How do NGAUS and individual association members fit into caucus plans and efforts?
As a politician, I get lobbied all the time. That's good. The American people need to be able to lobby their members of Congress, whether it be in some town hall meeting where somebody will ask them to do something or some other venue. Paid lobbyists, that's great, you know, that's fine.
But there is no stronger force on Capitol Hill than people from the state coming to a member of Congress' office advocating for the National Guard. NGAUS hits way above its weight. It has the ability to take core issues and spread the need for those programs on Capitol Hill more effectively than any other body than I can think of because NGAUS is a grassroots organization.
And I can assure you, members of Congress are going to always listen to the citizen-soldier, and NGAUS is the voice of the citizen-soldier. It has been an indispensable voice. Without NGAUS, there would never have been any bill to expand TRICARE benefits. Without NGAUS, we're not going to be able to do the things that I want to do and lower the retirement age.

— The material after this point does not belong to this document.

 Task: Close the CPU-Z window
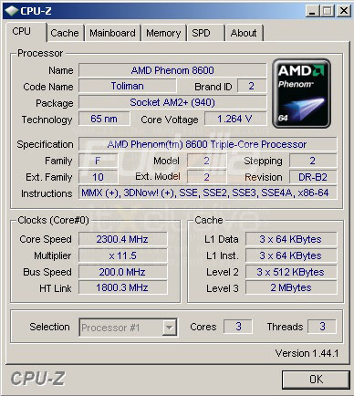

I just want to compliment Senator Bond. What Senator Bond did many years ago has been an invaluable service to the nation, particularly to Guard members and their families. I've got big shoes to fill, but I look forward to working with Senator Leahy and continuing the tradition of Senator Bond and Leahy working together. They are ideologically miles apart when it comes to political philosophy, but they sure bridged the gap when it came to the Guard. I want to continue that.
We don't want to take the force that has performed so well and overextend it.
My No. 1 priority is to make sure that the Guard is relevant in terms of equipment and missions.